Cumhurbaşkanı adayları altı genel başkan ve iki belediye başkanıyla Anadolu’yu dolaştıklarını belirten Davutoğlu, “Değişimin ayak izleri görülüyor. Yeni bir Türkiye, yeni bir bahara doğru yürüdüğümüzü herkes görüyor. Biz zaten görüyoruz. Bizim yüreğimiz açık. İktidarlarını kendi cepleri, yakınları için düşünenler de görüyorlar. Onun için de paniğe kapıldılar. Söyledikleri söz, ortaya koyacakları vizyon kalmayınca bizi tehdit ediyorlar. Parlamenter sistemde, ucube Cumhurbaşkanı hükümet sistemine kadar üç bakanlık seçim öncesi istifa ederlerdi.
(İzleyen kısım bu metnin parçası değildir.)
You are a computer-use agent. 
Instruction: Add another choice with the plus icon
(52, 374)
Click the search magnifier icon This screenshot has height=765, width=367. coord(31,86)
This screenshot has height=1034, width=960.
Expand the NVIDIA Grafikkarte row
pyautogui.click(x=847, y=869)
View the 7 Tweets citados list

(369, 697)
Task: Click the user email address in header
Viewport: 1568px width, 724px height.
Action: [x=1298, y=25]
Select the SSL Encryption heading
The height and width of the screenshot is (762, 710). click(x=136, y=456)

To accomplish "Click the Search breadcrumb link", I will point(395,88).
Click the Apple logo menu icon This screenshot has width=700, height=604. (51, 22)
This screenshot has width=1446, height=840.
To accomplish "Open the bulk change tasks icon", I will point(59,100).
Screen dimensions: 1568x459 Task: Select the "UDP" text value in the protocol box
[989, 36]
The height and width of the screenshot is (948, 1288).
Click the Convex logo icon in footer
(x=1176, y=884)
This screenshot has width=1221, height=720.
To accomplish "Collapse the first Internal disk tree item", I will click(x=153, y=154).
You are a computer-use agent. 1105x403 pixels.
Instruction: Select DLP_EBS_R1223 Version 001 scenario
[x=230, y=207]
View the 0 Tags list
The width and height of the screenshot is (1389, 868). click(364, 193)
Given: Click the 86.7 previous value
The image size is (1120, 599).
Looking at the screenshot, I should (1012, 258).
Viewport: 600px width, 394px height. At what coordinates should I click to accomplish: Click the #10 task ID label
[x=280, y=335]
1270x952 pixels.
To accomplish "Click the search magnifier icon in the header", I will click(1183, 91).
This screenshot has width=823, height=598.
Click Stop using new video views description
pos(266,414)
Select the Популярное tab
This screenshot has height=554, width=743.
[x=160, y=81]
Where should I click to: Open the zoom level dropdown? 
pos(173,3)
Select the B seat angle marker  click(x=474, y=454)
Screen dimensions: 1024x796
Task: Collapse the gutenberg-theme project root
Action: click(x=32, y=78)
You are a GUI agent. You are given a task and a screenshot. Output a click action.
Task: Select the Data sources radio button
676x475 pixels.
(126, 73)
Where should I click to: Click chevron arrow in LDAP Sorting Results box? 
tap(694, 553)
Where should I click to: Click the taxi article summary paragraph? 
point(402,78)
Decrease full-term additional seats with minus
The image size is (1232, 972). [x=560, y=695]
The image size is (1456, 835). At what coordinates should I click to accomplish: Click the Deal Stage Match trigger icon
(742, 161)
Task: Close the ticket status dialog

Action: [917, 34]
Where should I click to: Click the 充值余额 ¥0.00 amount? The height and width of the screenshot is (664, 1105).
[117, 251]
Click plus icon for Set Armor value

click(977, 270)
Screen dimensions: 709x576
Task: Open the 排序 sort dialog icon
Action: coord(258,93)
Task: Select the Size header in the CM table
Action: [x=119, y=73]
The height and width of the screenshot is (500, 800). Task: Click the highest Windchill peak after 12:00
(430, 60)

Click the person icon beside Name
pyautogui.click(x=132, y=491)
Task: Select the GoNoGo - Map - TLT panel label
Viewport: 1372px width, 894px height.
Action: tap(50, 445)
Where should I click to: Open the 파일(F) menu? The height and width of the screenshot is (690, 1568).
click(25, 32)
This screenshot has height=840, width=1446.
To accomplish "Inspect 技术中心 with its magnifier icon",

Biri Adalet Bakanı, biri Ulaştırma Bakanı, biri İçişleri Bakanı. Şimdi bırakın istifa etmeyi en militanları İçişleri Bakanı ile Adalet Bakanı. Ne diyor Adalet Bakanı? Muhalefet teröristlerle işbirliği yapıyormuş. TC tarihinde herhangi birimizin terörle bağlantısı varsa işte meydan. Biz hukuktan kaçmadık. Ama bakın şimdi. Onlarınki spekülasyon. Ama bir gerçek var. 2019’da seçimleri kazanmak için bunlar kırmızı bültenle aranan Osman Öcalan’ı TRT’ye çıkarmadılar mı? Unutturamazlar. 15 Mayıs günü hukuk gerçek tarafsızlığına kavuştuğunda soracak. Osman Öcalan’ı kim çıkardı ekranlara? Teröristle iş birliği yapanlar Osman Öcalan’ı televizyona çıkaranlardır” diye konuştu.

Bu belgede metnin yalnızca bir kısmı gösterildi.